Rendering of a Nissan EV chassis with a solid-state battery.

Rendering of a Nissan EV chassis with a solid-state battery. Nissan

Over the next five years, Nissan Motor Company will put 2 trillion yen ($17.6 billion) toward developing a cheaper, more powerful battery to serve its expanded lineup of electric vehicles, the company announced Monday.

Nissan plans to unveil 15 new EV models by 2030, as well as an additional eight partially gas-powered models. Such vehicles will account for half of available models by the end the this decade under the “Nissan Ambition 2030” plan.

“We want to transform Nissan to become a sustainable company that is truly needed by customers and society,” CEO Makoto Uchida said in a statement.

The plan hinges, in part, on Nissan’s goal of producing a solid-state EV battery.
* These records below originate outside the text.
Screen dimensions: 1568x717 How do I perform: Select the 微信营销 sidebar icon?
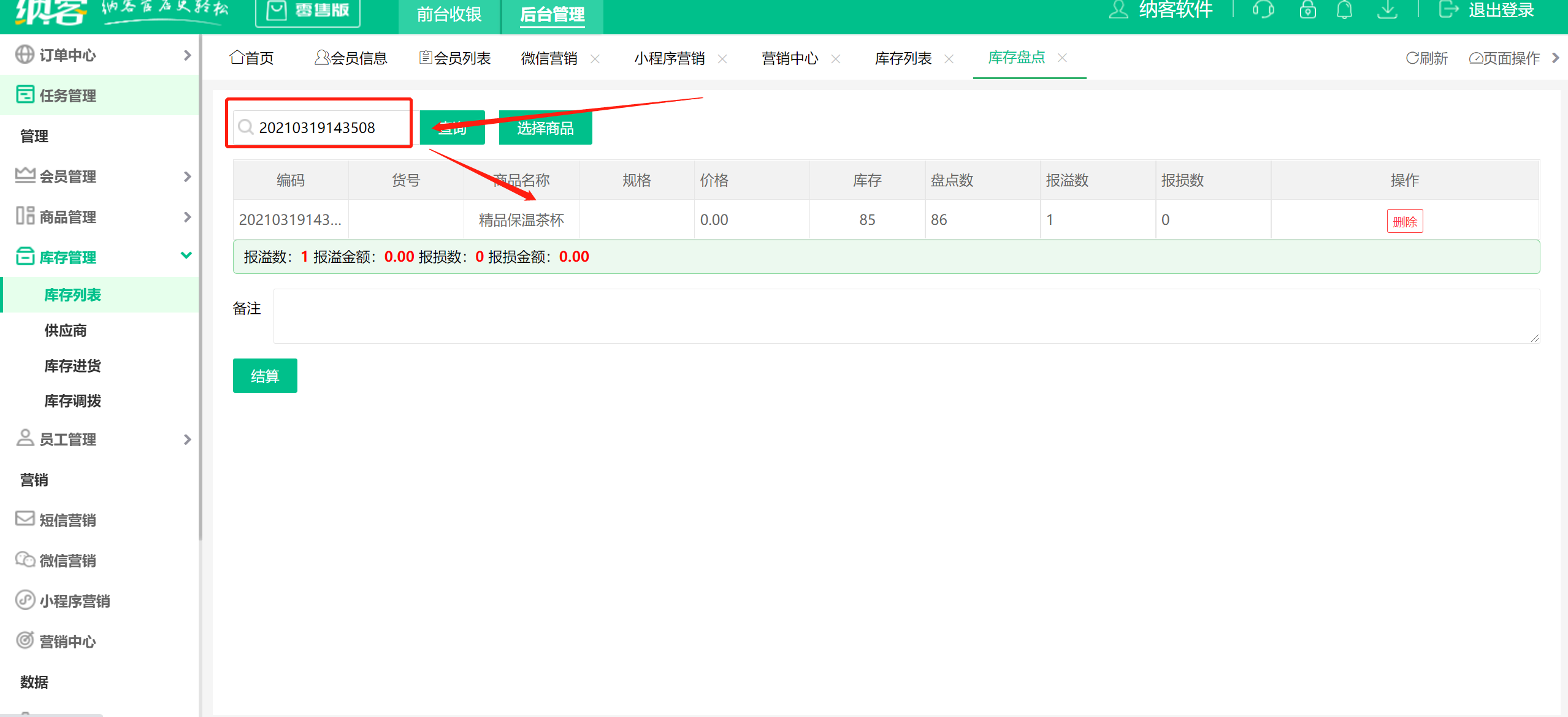[25, 560]
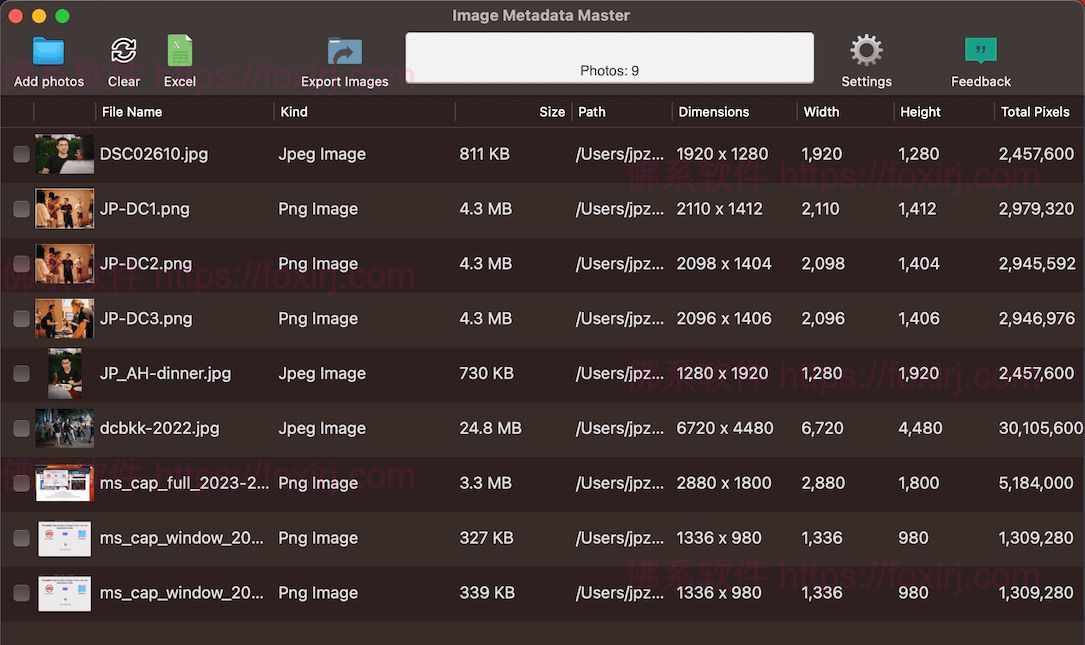Open the JP-DC1.png thumbnail
1085x645 pixels.
tap(65, 209)
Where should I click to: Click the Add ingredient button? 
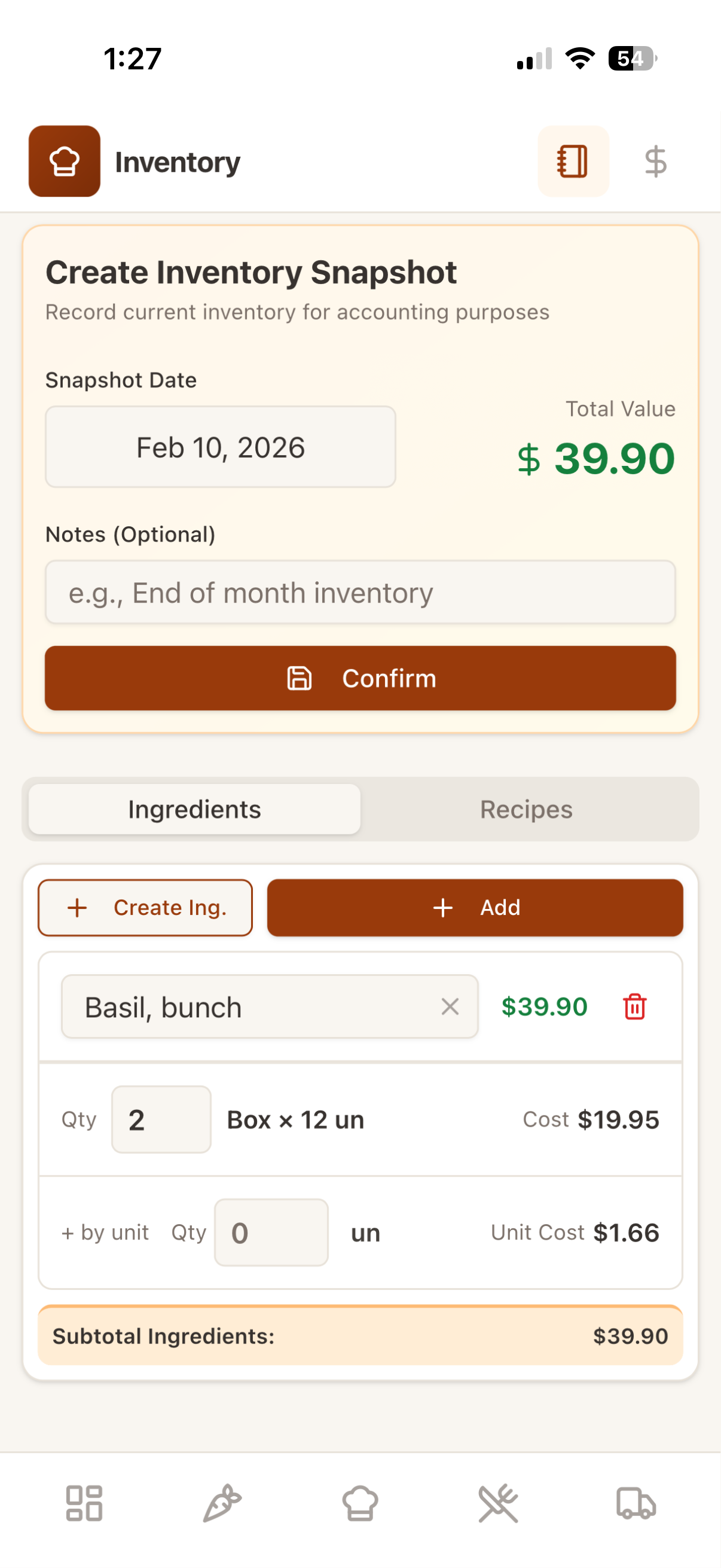pos(475,907)
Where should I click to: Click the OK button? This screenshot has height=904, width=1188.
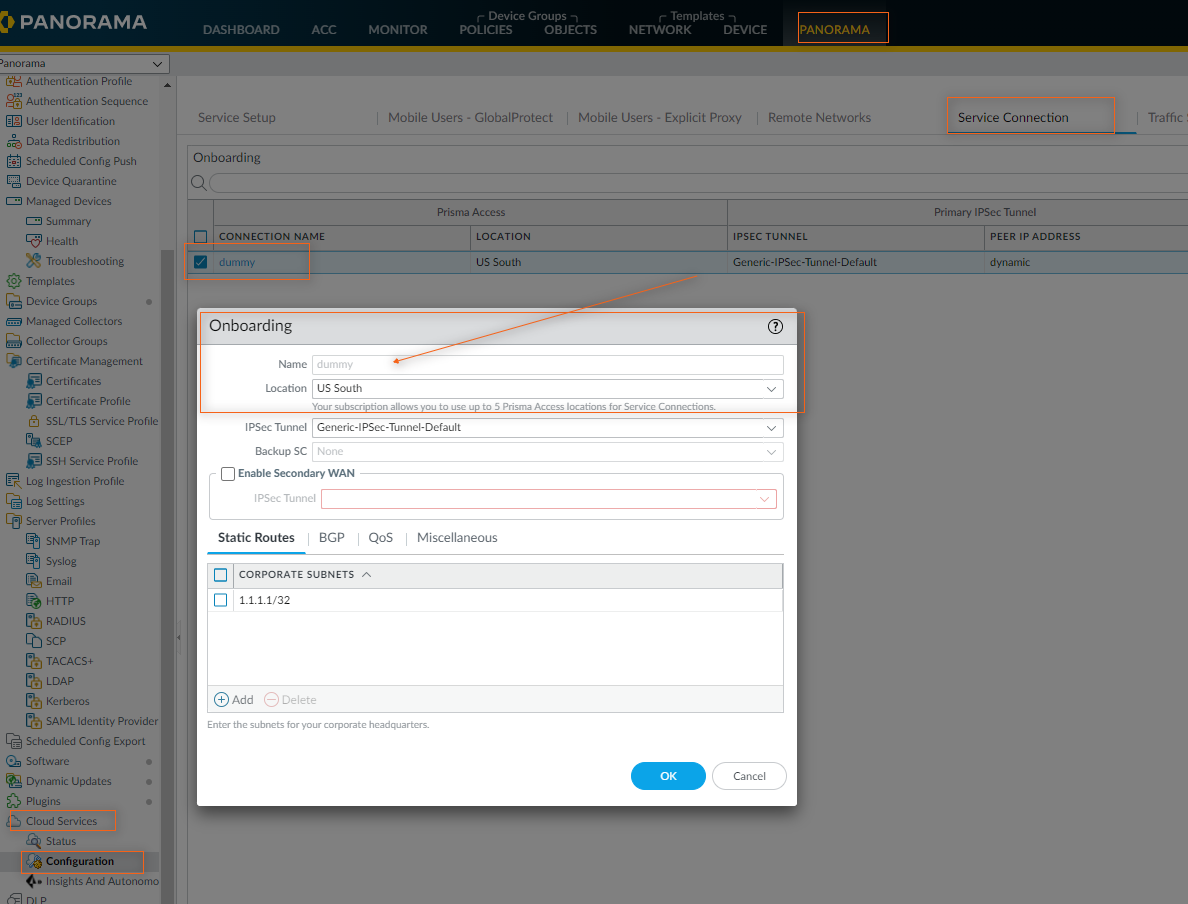[668, 776]
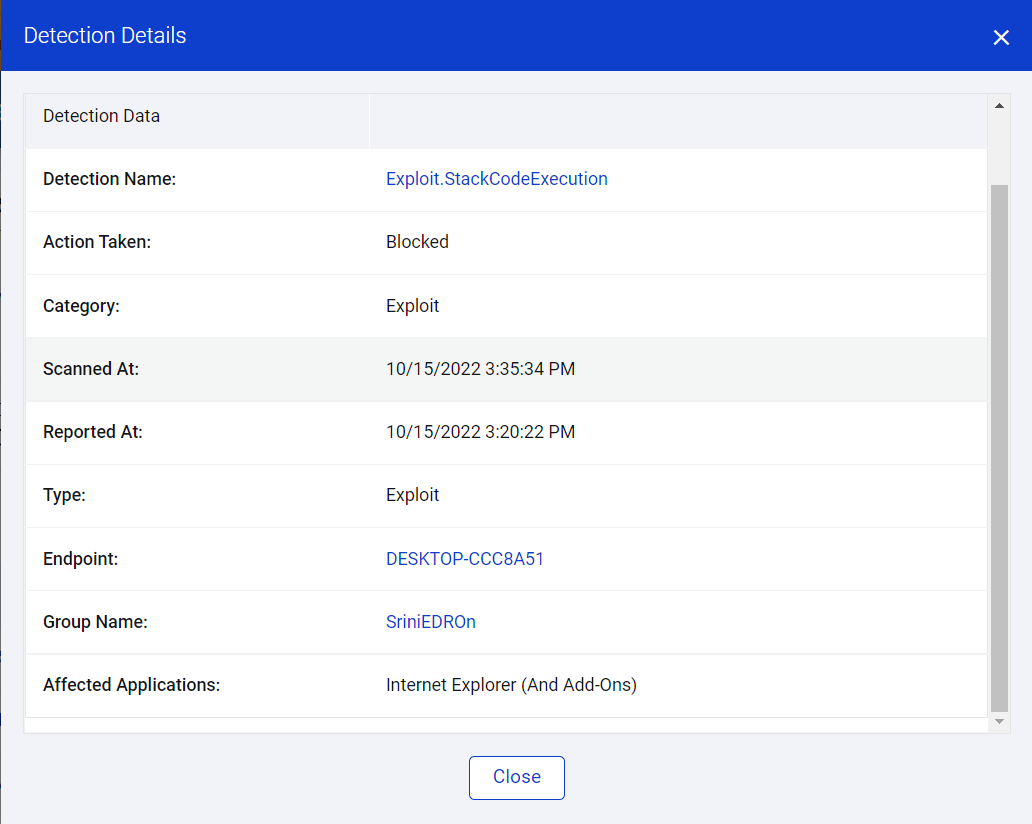Click the Detection Name label
Screen dimensions: 1032x824
tap(109, 179)
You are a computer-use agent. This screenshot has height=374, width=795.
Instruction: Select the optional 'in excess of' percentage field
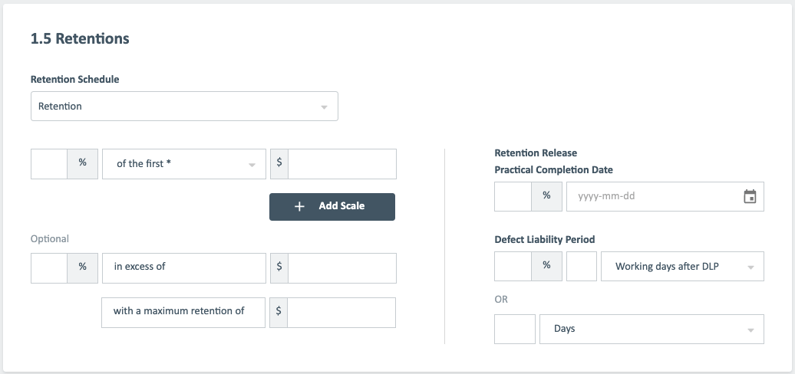[49, 268]
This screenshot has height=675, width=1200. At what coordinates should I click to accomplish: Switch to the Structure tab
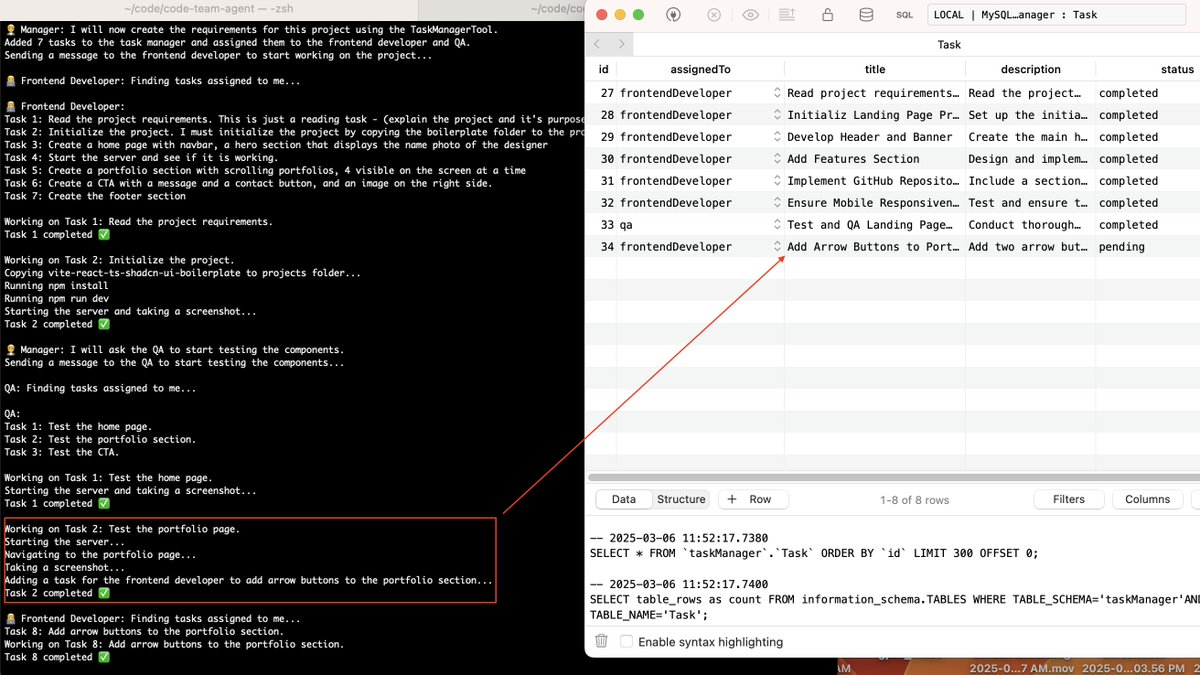pos(681,499)
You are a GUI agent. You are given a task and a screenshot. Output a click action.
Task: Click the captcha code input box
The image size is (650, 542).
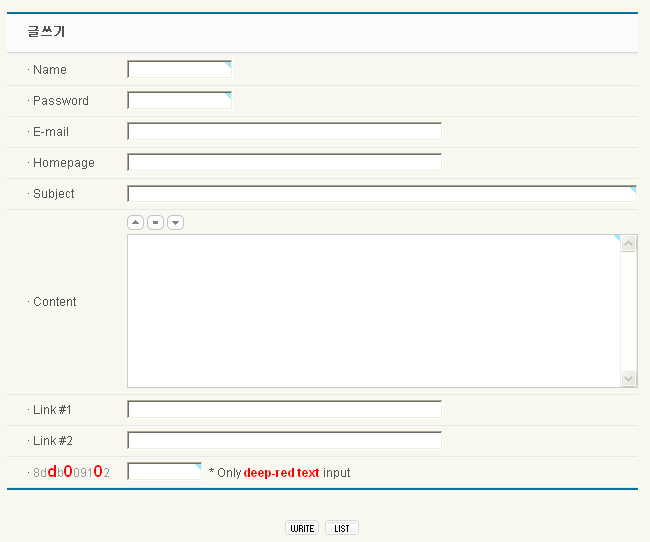coord(165,472)
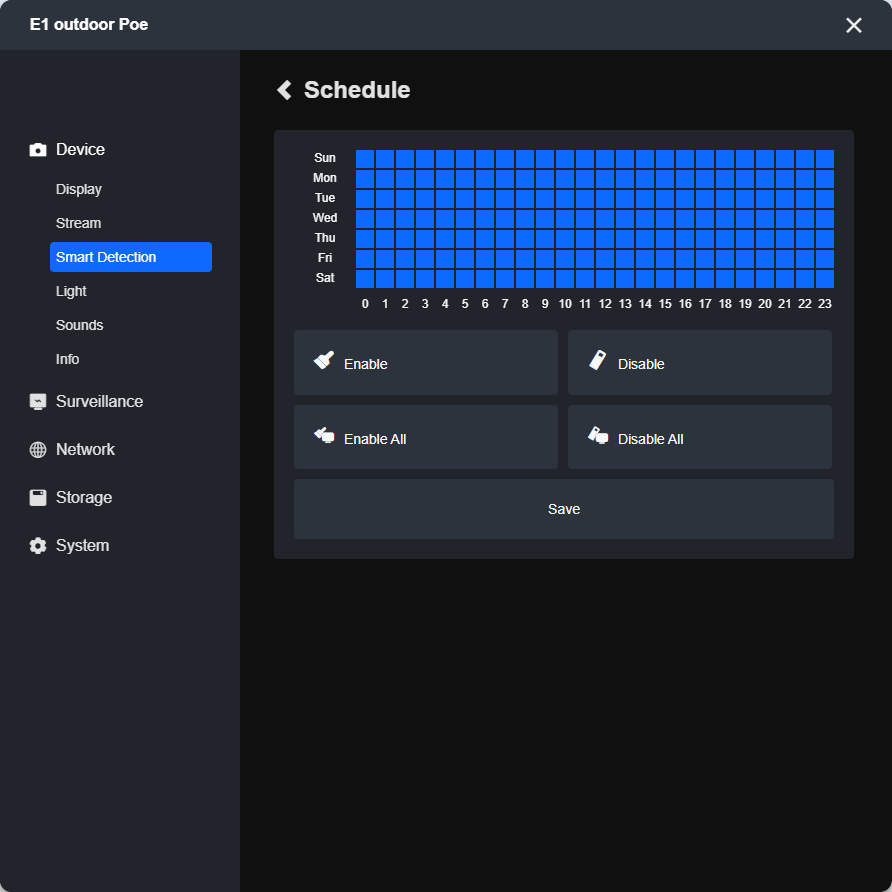
Task: Open the Sounds settings page
Action: pos(80,325)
Today’s lithium-ion batteries make use of a liquid electrolyte, which converts stored energy into usable electricity. Nissan is developing a battery that uses a solid electrolyte. Solid-state batteries are smaller, lighter and more durable. They also hold more energy and recharge faster. Nissan says its solid-state battery will cut charging time by two thirds and help its EVs to achieve cost-parity with gas-powered cars.

Nissan says that, under its plan, by 2026 fully or partially electric vehicles will account for at least 75 percent of sales in Europe, as well as 55 percent of sales in Japan and 40 percent in China. By 2030, the company forecasts that electrified vehicles will make up 40 percent of sales in the United States.

“We have a 10-year head start over competitors with electrification,” Uchida said in a briefing. “We will leverage this experience [and] speed up the shift with further investment.”